What needs to be done: Lay out every line of the records below as a numbered list, skipping blank lines. Leave the pictures out.

Input:
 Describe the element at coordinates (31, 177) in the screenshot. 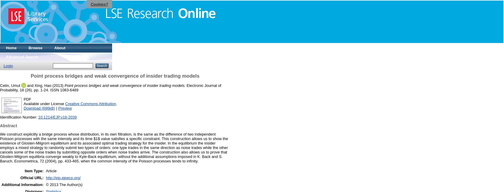

I see `'Official URL:'` at that location.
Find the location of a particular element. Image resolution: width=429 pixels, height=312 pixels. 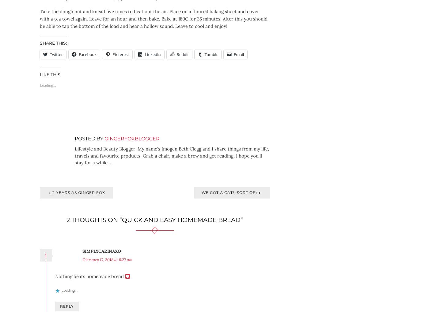

'2 thoughts on “' is located at coordinates (66, 220).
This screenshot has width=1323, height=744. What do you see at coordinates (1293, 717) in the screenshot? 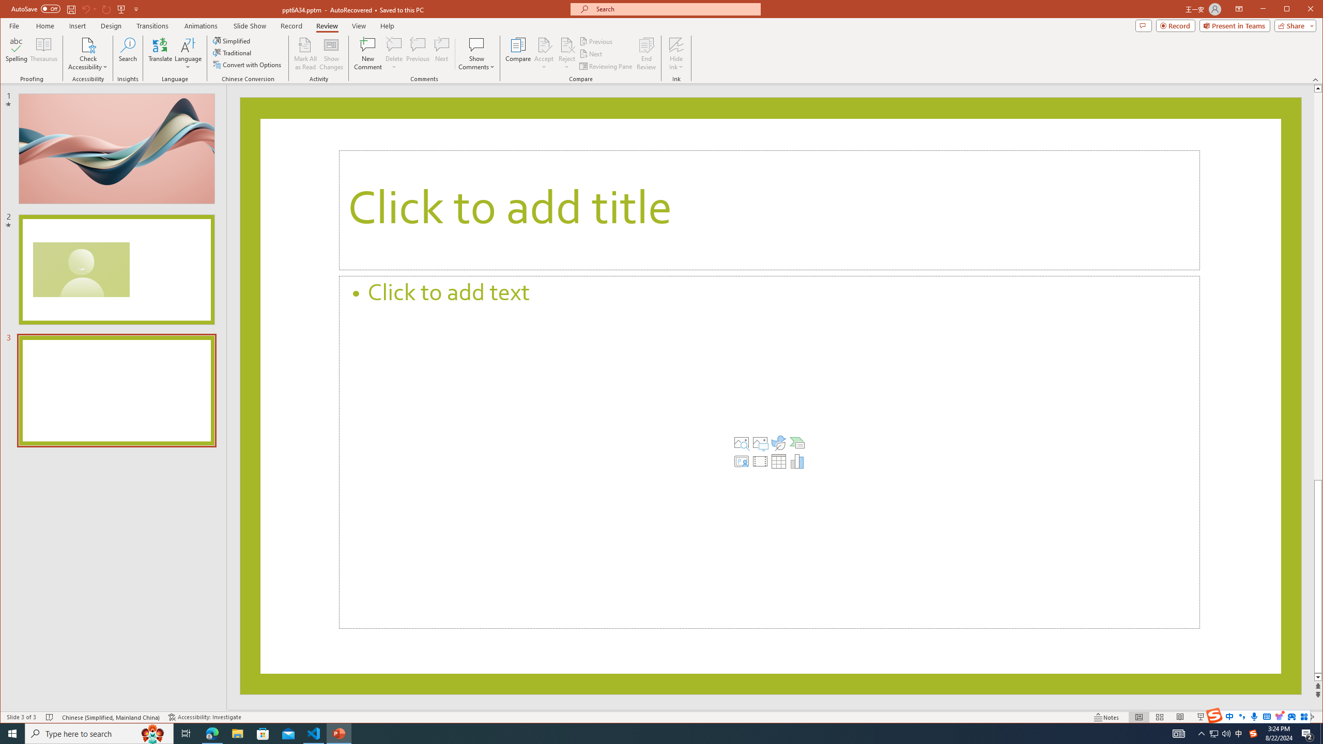
I see `'Zoom 161%'` at bounding box center [1293, 717].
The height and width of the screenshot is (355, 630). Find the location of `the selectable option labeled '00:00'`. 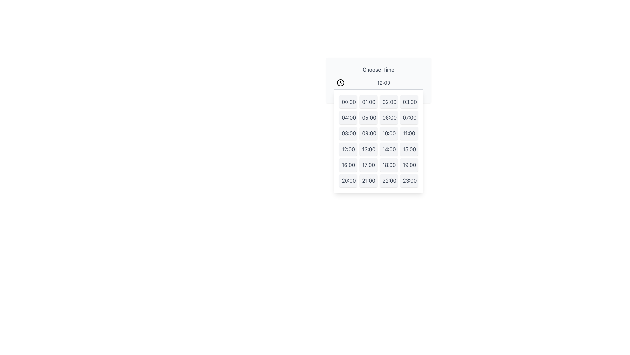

Task response:
1.  Describe the element at coordinates (31, 177) in the screenshot. 
2. I see `'Official URL:'` at that location.
3. Find the location of a particular element. Image resolution: width=429 pixels, height=312 pixels. 
4. '2 thoughts on “' is located at coordinates (66, 220).
5. This screenshot has width=1323, height=744. What do you see at coordinates (1293, 717) in the screenshot? 
6. I see `'Zoom 161%'` at bounding box center [1293, 717].
7. The height and width of the screenshot is (355, 630). Find the location of `the selectable option labeled '00:00'`. 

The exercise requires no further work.